他人の人生の面倒を見るのって大変だよな。生き死にまで左右するとなると、なおさら。


「あのなぁ……サナト。

 俺を何でも出来る超人みたいに言うなよ。

 ただのひ弱なスケルトンなんだぞ。

 俺にできることなんて、自分の腕を飛ばすか、

 巻き付いて足止めするくらいだ。

 獣人たちを指揮するなんて、とても……」

「だからって、別の誰かに任せるんですか?

 優秀な人材が集まらなかったら、どうするんです?」

「それは……」


 もしも適任が見つからなかったらどうしよう。

 そこまで考えてないんだよなぁ。


 クロコドに土下座して俺に割いてもらった枠を返上するか?

 それだけは流石にしたくないなぁ。魔王の心証も損ねるだろうし。


「どいつもこいつも、

 出世して大金を貰うことしか頭にねぇ。

 みーんな目が金になってやがる。

 そもそも獣人を幹部にするのが間違ってるのかもな。

 アイツらの脳みそは戦うか、戦わないか。

 勝つか、負けるか。殺すか、殺されるか。

 常に二択しかねぇ」


 ノインはうんざりしたように言った。


「だったら、アンタが幹部になればいいじゃない」


 サナトが言うとノインは……。


「うるせぇな……俺は幹部なんてガラじゃねぇんだよ。

 そもそも軍の指揮なんて、俺には分からねぇ。

 せいぜい、分隊長くらいが関の山だ。

 そう言うアンタはどうなんだ?

 上手くやれそうな気もするが……」

「冗談。
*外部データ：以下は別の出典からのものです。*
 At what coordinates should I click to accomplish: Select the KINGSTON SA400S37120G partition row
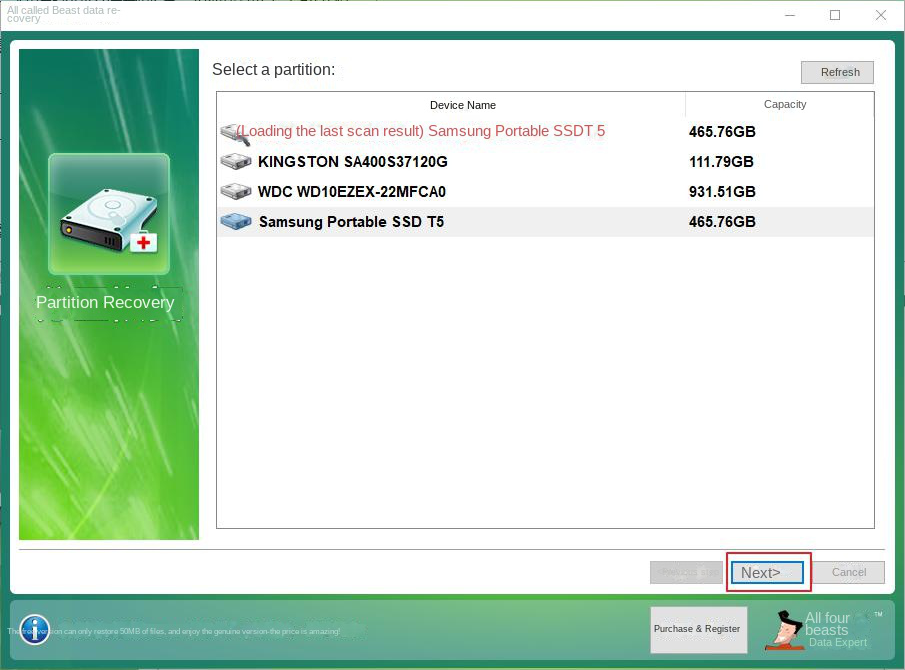tap(450, 161)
あり得ないわ。

 私の本分はあくまで魔法。

 人の動かし方なんてサッパリよ。

 こういうのは専門の教育を受けた人がやればいいのよ。

 例えば、士官学校で教師をしているエイネリとか」


 急に話を振られたエイネリは……。


「わたくしは教育を担当していますけど、

 自分で軍を動かす自信なんてありませんの」

「ふぅん、アンタにしてはやけに弱気じゃない。

 教え子たちはどうなの?

 ちょっとは使える奴が育ったんじゃ……」

「もう全員、面接に来ましたの」

「……え?」


 一同、沈黙する。


「ちょっと待ってよ。

 もう全員、面接を済ませたって言うの?

 いつ?」

「さっきのハイエナの獣人で最後ですの」

「ちょっと待って……。

 じゃぁ、あいつらが皆、同じような受け答えをしたのは……」

「……てへ」


 自分のおでこを小突いて、

 舌を出しながらウィンクするエイネリ。


「「「「お前のせいかー!!!」」」」


 これには一同、総ツッコミ。

 貴重な時間を無駄にしてしまった。


「本当にやれやれだわ、エイネリ!

 アンタの教え子は、アンタに言われた通り、

 テンプレ的な受け答えしかしなかった!

 優秀かどうかも分からなかったじゃない!

 責任取って頂戴! 責任!」

「そんなこと言われても困りますの。

 わたくしは、わたくしの教え子に、

 良かれと思ってアドバイスしただけですの」

「そのせいで時間を無駄にしたでしょ!

 全部、全部、アンタが悪い!

 バカ! アホ! ストーカー!」

「むきいいいいい! なんですの⁉

 わたくしが何をしたって言うですの⁉

 そんな言い方、あんまりですの!」


 エイネリとサナトは俺とノインを挟んで喧嘩を始めた。


 こうなることが分かっていたので、あえて席を離したのだが……無駄だったな。


「失礼するッス!」


 突然、部屋に一人のリザードマンが入ってきた。

 ずっと待たされてしびれを切らしたのだろう。